Con este hecho, ya son tres asesinatos y cinco atentados registrados en apenas siete días, una situación que el propio Inpec calificó como un “ataque sistemático” contra sus servidores, muchos de los cuales temen por sus vidas y piden protección urgente.
Ante la gravedad de la situación, el Inpec emitió un comunicado de emergencia en el que dispuso una serie de drásticas medidas para intentar frenar la escalada violenta. Entre ellas, la suspensión de visitas a los internos en los establecimientos penitenciarios de Bogotá y del Valle del Cauca, con la posibilidad de extender la medida a otras regiones del país.
También se ordenó la paralización temporal de traslados y remisiones —salvo las médicas vitales— y se decretó el alistamiento de segundo grado a nivel nacional. Además, se solicitó apoyo permanente de la Policía y el Ejército para escoltar los desplazamientos de los funcionarios, especialmente en zonas de alto riesgo.
“No existe la infraestructura para protegerlos dentro de los mismos establecimientos, pero no podemos seguir permitiendo que sigan cayendo como blancos fáciles”, señaló un vocero del sindicato del Inpec.
Asimismo, se implementarán turnos 24×48 horas y modalidades de trabajo remoto para el personal administrativo, con el fin de reducir la movilidad y, por ende, los riesgos de ataque. Las actividades de labor social de los reclusos también quedaron suspendidas “hasta que las condiciones de seguridad lo permitan”.

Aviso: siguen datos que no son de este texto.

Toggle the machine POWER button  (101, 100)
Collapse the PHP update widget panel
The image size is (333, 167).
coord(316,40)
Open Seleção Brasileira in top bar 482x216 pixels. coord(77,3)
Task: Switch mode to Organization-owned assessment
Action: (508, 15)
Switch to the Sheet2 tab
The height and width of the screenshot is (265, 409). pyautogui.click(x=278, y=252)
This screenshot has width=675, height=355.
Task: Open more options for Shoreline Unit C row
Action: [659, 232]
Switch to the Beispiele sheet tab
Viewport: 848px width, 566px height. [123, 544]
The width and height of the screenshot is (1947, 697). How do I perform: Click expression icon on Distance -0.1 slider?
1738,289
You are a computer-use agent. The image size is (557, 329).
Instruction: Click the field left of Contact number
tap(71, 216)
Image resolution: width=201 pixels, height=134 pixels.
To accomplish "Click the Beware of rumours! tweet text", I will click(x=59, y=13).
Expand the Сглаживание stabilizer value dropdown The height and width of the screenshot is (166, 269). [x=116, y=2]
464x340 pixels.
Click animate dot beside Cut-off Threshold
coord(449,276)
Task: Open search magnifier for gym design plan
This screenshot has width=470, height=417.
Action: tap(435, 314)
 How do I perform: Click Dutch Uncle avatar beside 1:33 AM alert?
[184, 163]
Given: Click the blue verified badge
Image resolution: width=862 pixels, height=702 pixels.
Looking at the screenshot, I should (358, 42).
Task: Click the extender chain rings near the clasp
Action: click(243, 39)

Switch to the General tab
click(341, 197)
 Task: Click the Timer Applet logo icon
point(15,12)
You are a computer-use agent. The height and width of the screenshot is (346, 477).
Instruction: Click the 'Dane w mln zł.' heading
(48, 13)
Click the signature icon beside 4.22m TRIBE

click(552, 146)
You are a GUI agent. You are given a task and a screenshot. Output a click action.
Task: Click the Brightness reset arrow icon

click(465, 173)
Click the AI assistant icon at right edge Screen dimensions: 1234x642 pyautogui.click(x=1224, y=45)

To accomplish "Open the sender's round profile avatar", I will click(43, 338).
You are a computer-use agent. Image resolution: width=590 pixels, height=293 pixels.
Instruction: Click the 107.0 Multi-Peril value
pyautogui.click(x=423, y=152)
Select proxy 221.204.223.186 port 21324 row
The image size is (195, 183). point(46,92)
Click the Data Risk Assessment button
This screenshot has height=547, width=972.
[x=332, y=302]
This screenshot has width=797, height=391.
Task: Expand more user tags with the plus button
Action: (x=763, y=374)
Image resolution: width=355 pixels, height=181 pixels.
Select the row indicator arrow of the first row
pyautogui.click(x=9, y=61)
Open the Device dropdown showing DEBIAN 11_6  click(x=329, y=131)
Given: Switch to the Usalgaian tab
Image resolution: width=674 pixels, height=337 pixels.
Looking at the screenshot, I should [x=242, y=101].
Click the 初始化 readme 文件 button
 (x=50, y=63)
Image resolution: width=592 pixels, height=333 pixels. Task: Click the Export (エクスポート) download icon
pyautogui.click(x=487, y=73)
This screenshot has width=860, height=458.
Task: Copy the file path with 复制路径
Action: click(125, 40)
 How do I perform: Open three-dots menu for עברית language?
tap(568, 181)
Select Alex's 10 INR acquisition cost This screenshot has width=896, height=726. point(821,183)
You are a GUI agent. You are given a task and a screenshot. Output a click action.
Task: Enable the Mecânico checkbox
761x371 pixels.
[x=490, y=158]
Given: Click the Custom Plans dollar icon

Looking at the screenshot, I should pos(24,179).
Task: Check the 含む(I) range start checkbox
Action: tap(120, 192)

Tras una reunión de alto nivel entre el Gobierno Nacional, las Fuerzas Militares y la Fiscalía, se acordó la creación de un grupo especial de investigación para perseguir a los responsables de los atentados, con recompensas de hasta 50 millones de pesos por información que conduzca a su captura.
Las organizaciones criminales vinculadas con estos hechos fueron declaradas objetivos de alto valor, y se ordenó priorizar su persecución. Además, desde el Ministerio de Justicia se anunció una nueva política criminal enfocada en la seguridad penitenciaria, basada en tecnología para evitar la comisión de delitos desde las cárceles.
“Nos matan por hacer nuestro trabajo. Y mientras tanto, los que mandan desde las cárceles siguen moviendo los hilos del crimen”, dijo un dragoneante que pidió reservar su identidad.
El país enfrenta, una vez más, el reflejo de una crisis carcelaria que ha trascendido los muros de las prisiones y ahora cobra vidas en las calles.